◆ **TASK REQUIREMENTS**: The records follow. Filter them to the lines that hold "pixel".

◆ **AVAILABLE RECORDS**:
Segment Open

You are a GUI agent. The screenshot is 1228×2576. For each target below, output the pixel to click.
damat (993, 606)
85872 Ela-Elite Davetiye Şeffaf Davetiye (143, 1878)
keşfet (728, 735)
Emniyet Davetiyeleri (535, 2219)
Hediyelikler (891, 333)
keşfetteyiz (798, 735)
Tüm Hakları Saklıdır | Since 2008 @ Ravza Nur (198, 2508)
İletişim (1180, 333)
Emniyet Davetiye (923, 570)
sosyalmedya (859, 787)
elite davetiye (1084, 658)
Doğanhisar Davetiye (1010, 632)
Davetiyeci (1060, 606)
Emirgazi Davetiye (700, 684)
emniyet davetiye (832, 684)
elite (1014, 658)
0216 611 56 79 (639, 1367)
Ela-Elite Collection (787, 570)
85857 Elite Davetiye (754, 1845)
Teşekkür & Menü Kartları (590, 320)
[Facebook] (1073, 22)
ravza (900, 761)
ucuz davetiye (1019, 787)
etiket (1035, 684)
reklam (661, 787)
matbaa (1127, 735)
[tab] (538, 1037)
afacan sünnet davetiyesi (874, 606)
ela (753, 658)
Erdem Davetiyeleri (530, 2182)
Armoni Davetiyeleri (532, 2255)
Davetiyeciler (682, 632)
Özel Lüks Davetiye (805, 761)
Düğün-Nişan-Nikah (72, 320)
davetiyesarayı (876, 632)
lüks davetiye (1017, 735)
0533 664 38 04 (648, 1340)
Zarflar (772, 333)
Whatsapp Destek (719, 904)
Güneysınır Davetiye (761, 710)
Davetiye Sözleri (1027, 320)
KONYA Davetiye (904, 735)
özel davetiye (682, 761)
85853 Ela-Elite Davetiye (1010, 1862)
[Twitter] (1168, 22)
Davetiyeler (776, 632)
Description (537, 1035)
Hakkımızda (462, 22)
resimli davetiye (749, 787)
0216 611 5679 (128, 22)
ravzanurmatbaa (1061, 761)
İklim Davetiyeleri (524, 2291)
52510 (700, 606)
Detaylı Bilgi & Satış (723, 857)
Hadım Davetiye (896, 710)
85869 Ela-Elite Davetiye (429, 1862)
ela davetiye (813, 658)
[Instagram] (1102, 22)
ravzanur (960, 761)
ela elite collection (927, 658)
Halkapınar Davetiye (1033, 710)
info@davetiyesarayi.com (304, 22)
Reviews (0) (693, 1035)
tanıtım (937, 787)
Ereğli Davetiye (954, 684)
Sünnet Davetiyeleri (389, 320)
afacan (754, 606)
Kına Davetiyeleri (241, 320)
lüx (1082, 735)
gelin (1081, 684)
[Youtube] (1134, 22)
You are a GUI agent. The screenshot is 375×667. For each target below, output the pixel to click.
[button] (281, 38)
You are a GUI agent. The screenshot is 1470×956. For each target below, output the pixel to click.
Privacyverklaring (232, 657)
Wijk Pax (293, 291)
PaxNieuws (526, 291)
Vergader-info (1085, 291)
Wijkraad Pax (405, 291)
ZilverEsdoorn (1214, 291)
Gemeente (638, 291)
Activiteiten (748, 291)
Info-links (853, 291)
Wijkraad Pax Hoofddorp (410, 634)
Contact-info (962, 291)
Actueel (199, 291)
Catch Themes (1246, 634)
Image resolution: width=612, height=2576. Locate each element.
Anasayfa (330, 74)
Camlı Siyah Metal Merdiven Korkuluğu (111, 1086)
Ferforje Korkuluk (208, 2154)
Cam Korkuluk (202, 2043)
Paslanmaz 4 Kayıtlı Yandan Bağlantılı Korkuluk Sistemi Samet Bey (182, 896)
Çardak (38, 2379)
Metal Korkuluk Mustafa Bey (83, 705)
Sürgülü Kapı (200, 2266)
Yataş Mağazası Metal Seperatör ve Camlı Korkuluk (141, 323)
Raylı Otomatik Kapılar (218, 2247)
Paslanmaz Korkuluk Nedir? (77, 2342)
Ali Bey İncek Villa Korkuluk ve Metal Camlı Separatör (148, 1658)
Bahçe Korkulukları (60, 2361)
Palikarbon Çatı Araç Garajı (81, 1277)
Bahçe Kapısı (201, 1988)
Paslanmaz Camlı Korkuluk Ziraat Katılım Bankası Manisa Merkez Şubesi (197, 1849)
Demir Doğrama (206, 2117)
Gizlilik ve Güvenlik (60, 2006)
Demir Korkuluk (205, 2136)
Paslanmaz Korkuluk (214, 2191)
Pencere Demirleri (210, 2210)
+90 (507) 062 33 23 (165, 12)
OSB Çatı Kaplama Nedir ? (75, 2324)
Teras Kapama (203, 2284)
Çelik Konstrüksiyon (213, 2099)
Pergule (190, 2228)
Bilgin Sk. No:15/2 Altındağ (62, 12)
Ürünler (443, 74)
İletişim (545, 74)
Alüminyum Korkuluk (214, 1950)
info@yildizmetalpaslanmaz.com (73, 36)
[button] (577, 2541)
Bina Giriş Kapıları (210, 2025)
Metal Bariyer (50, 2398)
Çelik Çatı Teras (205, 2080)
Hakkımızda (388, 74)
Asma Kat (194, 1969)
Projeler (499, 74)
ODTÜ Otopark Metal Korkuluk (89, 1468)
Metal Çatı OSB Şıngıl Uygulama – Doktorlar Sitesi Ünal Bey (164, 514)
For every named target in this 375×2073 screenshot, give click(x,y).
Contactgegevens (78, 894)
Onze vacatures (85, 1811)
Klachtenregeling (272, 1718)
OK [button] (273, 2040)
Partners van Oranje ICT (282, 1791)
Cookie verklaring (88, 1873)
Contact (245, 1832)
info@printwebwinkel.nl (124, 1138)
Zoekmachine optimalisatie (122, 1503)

Segment Closed

◆ **TASK ANSWER**:
You are a GUI agent. The screenshot is 1228×2576. For each target below, output the pixel to click.
You are a GUI agent. The screenshot is 375×667. For each target below, output the pixel to click.
You are a GUI agent. The screenshot is 1470×956. For each target below, output the pixel to click.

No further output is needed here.